DBatLoader

DBatLoader, also known as ModiLoader or NatsoLoader, is a Trojan Loader that usually is used to deploy additional malware to compromised systems. The threat is written in Delphi, which is an unusual choice when it comes to creating full-fledged malware – often, threats of this sort are written in C or C++. DBatLoader, in particular, attracted the attention of malware researchers when it was used in one of the largest FormBook propagation campaigns that occurred in June 2020. Although that's the accident that attracted the most attention, the DBatLoader has been used to propagate other high-profile threats in the past – for example, RemcosRAT and the NetWire RAT.

So far, almost all campaigns involving the DBatLoader were executed with the help of fraudulent email messages that contained a corrupted email attachment. Usually, the file attachment is disguised as a legitimate document or spreadsheet, which, when opened, would execute a corrupted macro script designed to deploy the DBatLoader.

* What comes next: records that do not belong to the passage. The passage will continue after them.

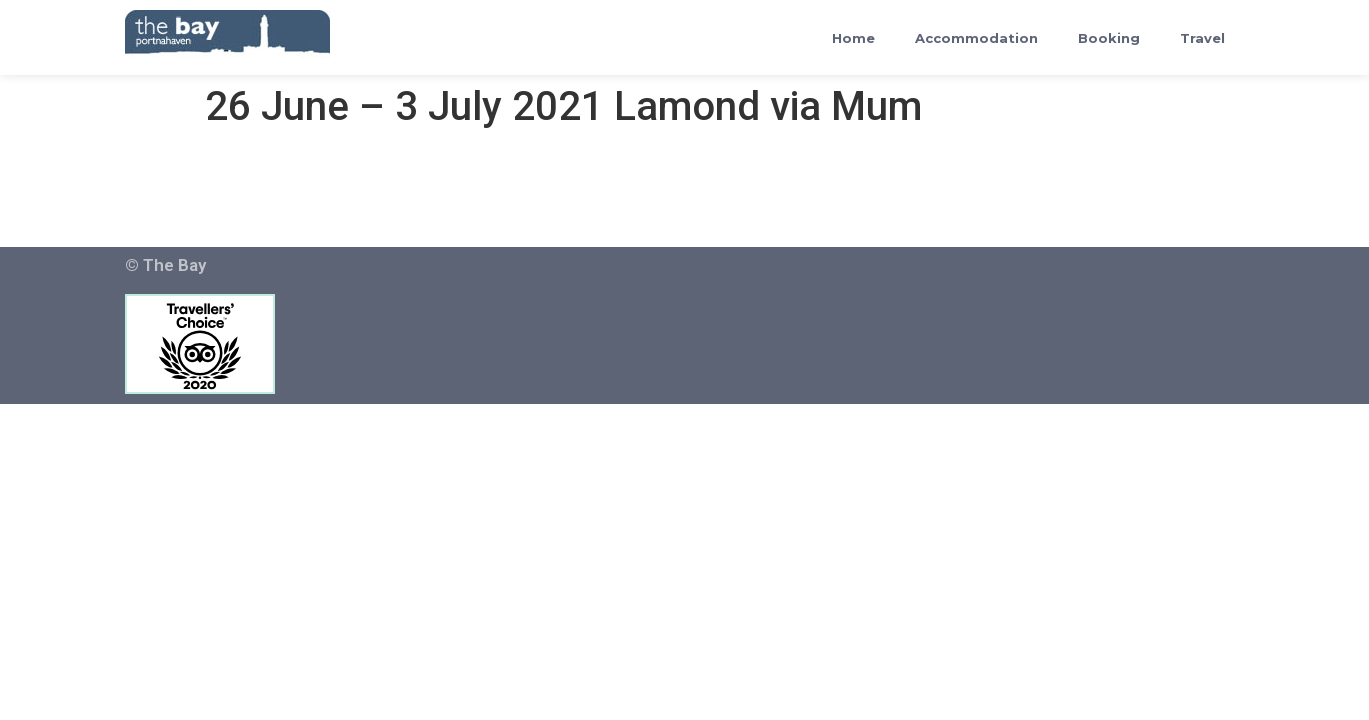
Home (853, 38)
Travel (1202, 38)
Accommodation (976, 38)
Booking (1109, 38)
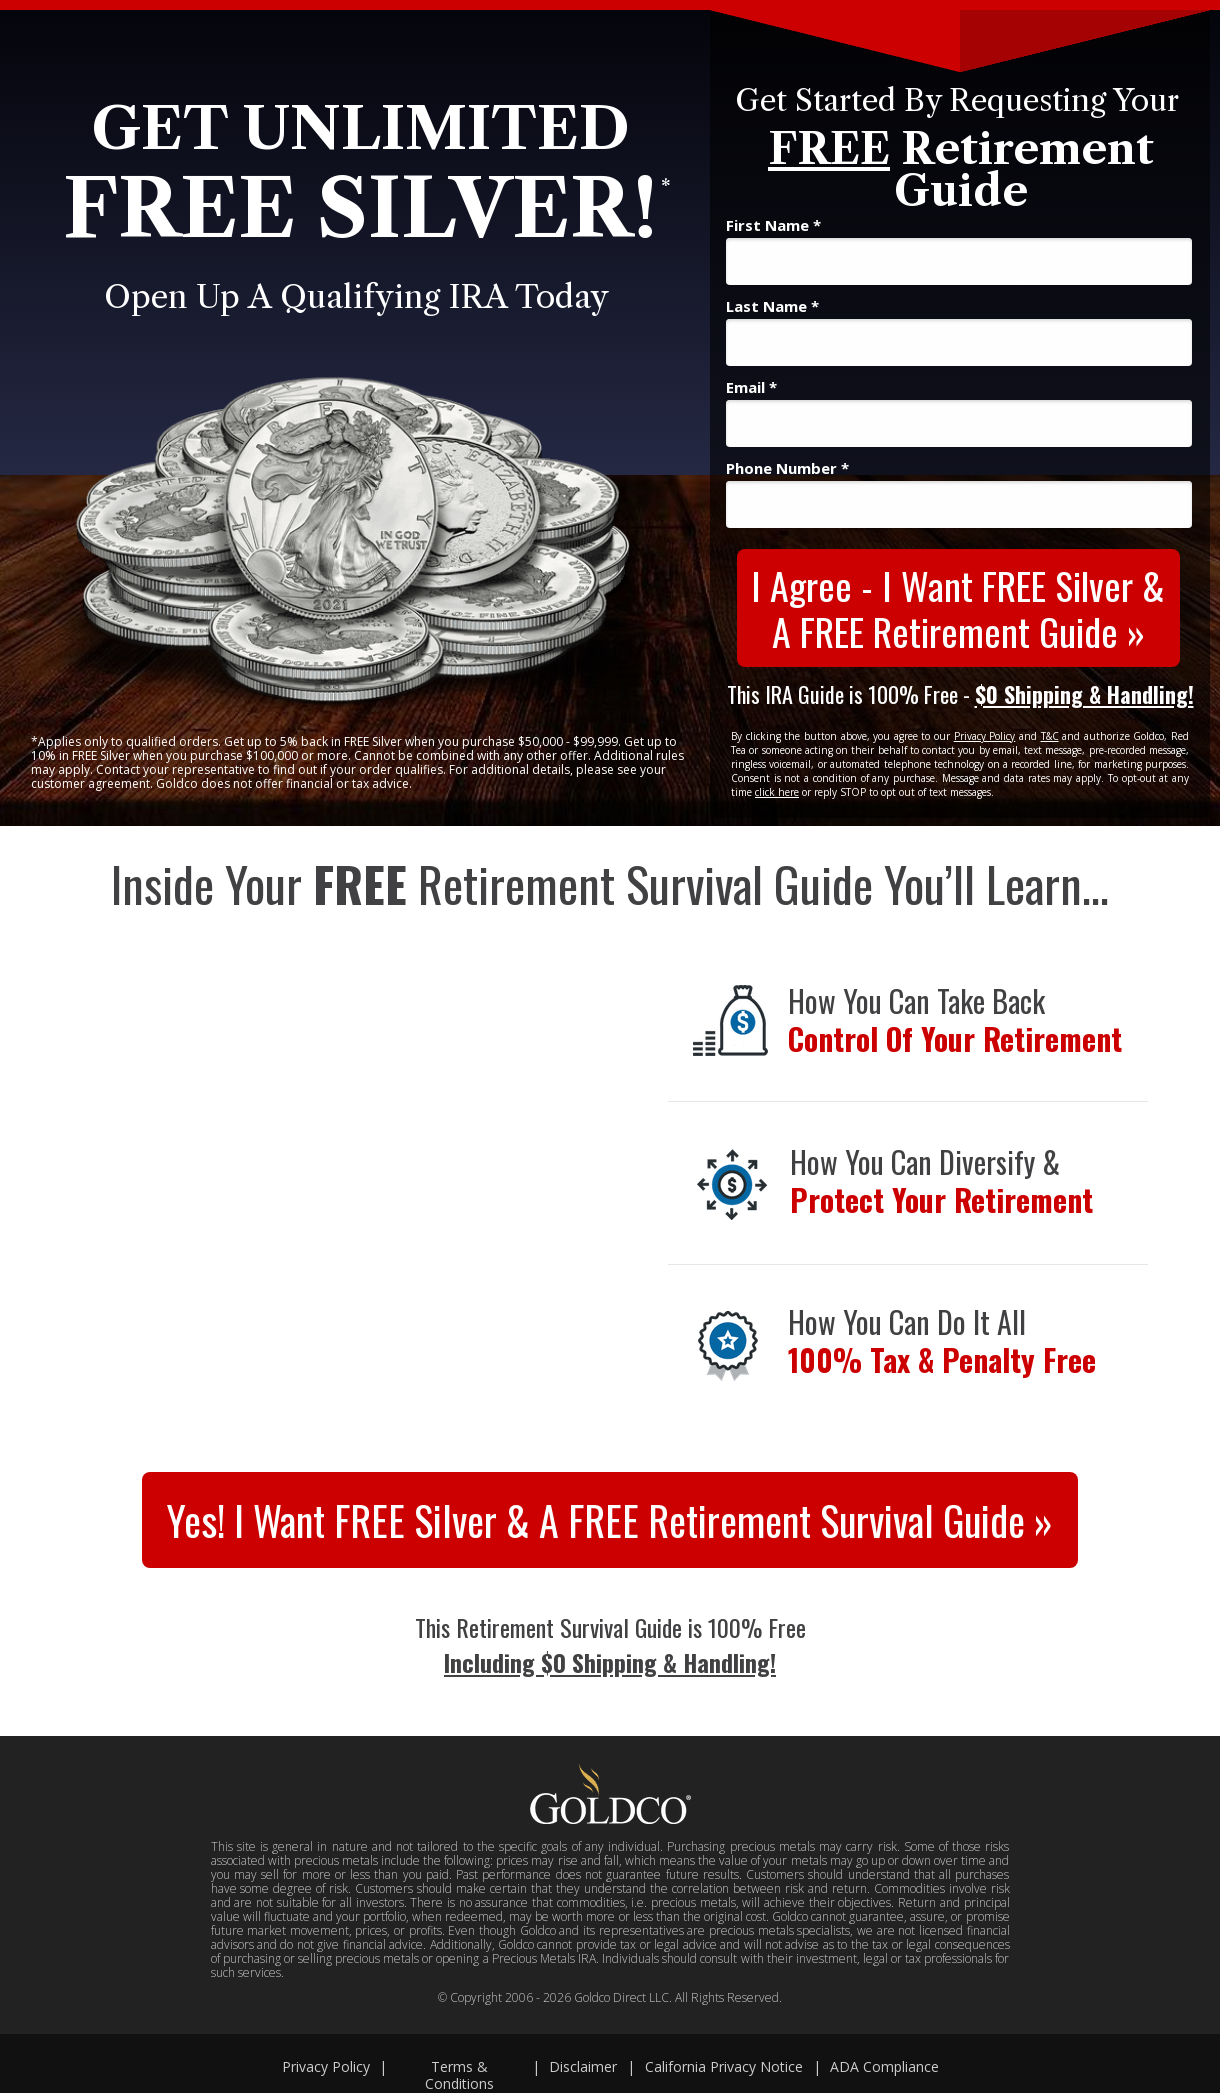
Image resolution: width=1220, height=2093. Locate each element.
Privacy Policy (985, 736)
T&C (1050, 736)
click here (777, 792)
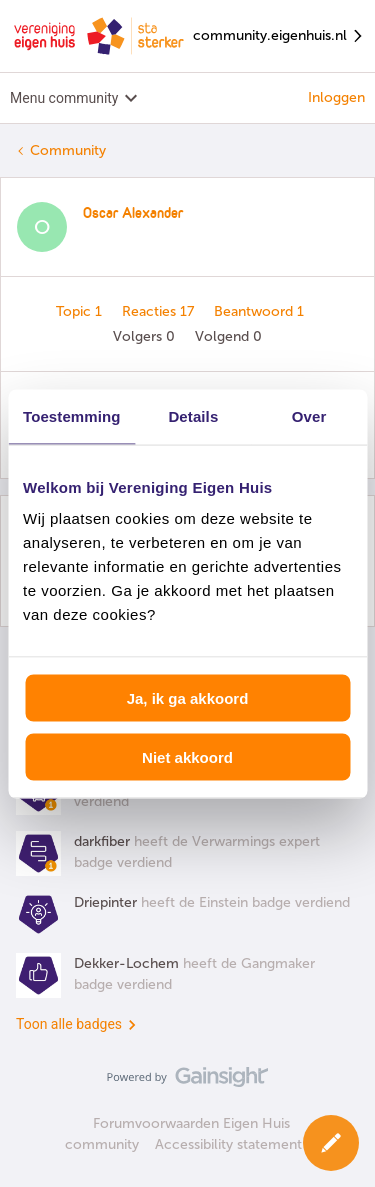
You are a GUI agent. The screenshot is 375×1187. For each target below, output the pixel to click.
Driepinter (105, 902)
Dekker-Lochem (126, 963)
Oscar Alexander (133, 214)
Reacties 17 (160, 311)
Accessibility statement (228, 1144)
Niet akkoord (187, 756)
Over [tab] (309, 415)
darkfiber (102, 841)
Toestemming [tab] (72, 415)
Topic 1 (81, 311)
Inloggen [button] (336, 97)
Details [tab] (193, 415)
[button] (331, 1143)
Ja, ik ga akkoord (188, 698)
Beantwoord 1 (259, 311)
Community (68, 150)
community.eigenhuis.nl (279, 36)
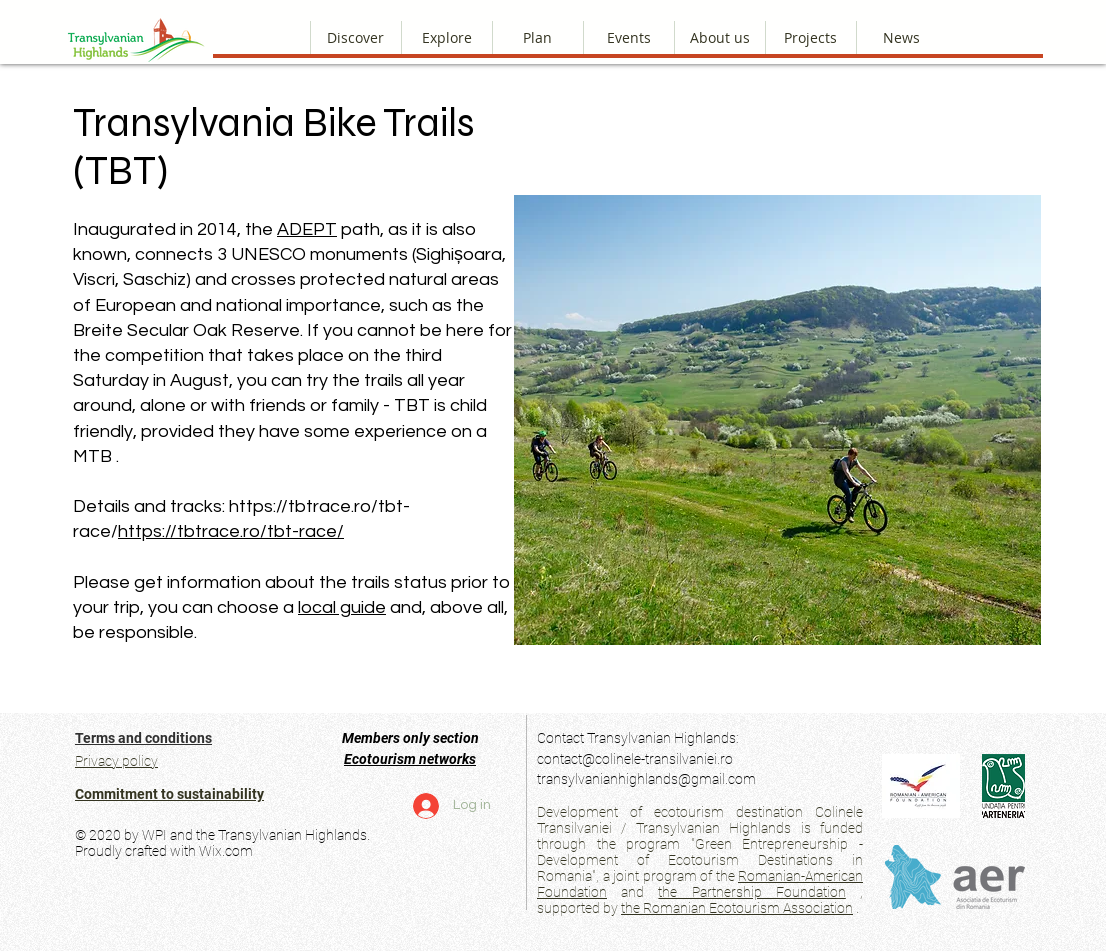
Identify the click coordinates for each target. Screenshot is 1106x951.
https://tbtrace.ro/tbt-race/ (231, 531)
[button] (719, 37)
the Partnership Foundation (751, 892)
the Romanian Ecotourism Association (737, 908)
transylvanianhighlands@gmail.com (646, 779)
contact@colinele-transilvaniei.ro (635, 759)
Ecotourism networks (410, 759)
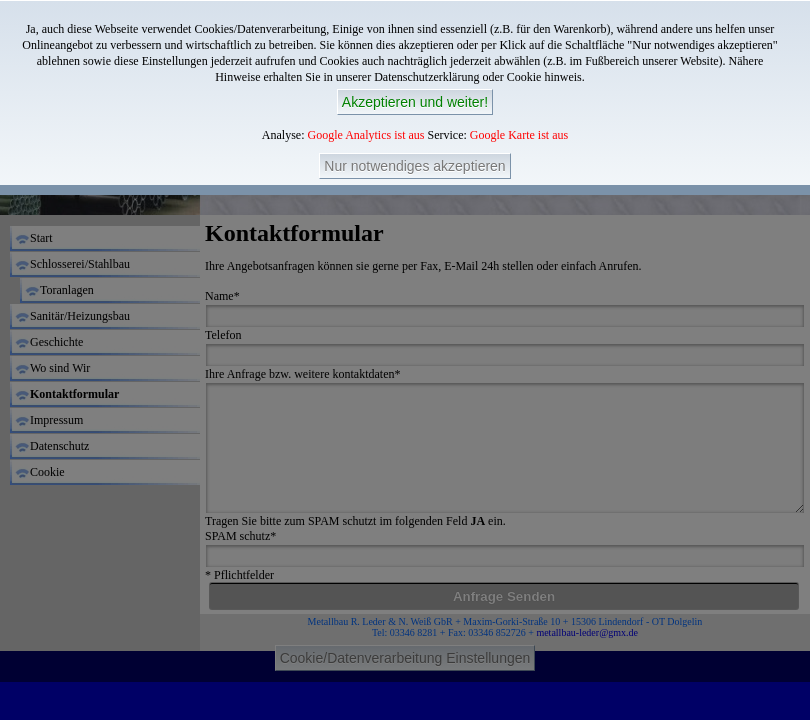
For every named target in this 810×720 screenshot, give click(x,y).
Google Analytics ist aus (366, 135)
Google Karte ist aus (519, 135)
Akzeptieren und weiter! (415, 102)
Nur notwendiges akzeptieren (414, 166)
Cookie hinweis (544, 77)
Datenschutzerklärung (426, 77)
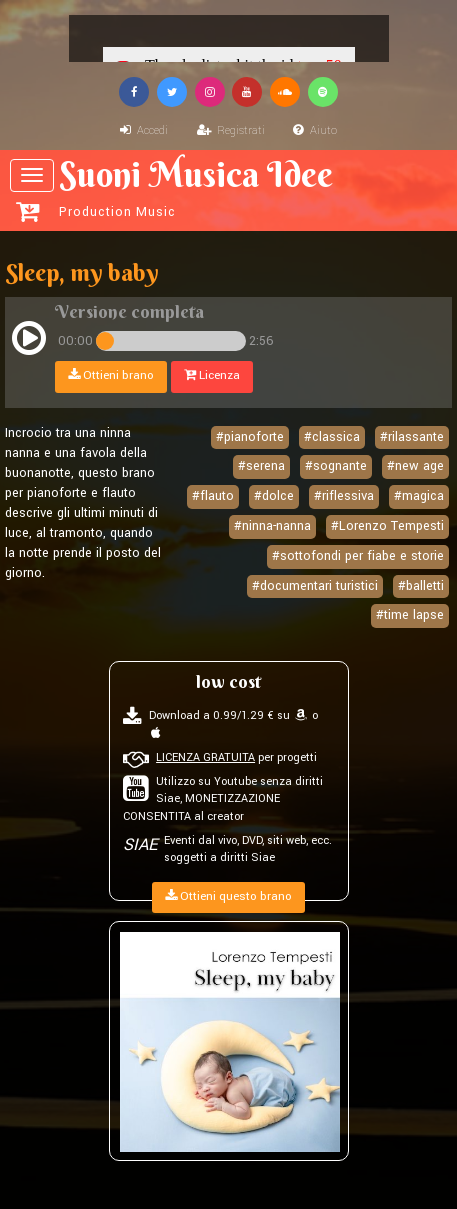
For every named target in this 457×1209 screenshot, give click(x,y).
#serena (261, 467)
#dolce (274, 496)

Once DBatLoader is active, it would check the computer's network connectivity by trying to ping Microsoft.com – if the task is executed successfully, the DBatLoader will attempt to fetch an encrypted payload from the Command and Control server. The encrypted data will be decoded via key stored in DBatLoader's executable, therefore ensuring seamless execution.

As we already mentioned, the DBatLoader was most used in combination with the FormBook malware recently. Still, it is very likely that copies of this Trojan will be used alongside other threats in the near future. It is recommended to keep your system secure by installing and activating a trustworthy anti-virus software suite.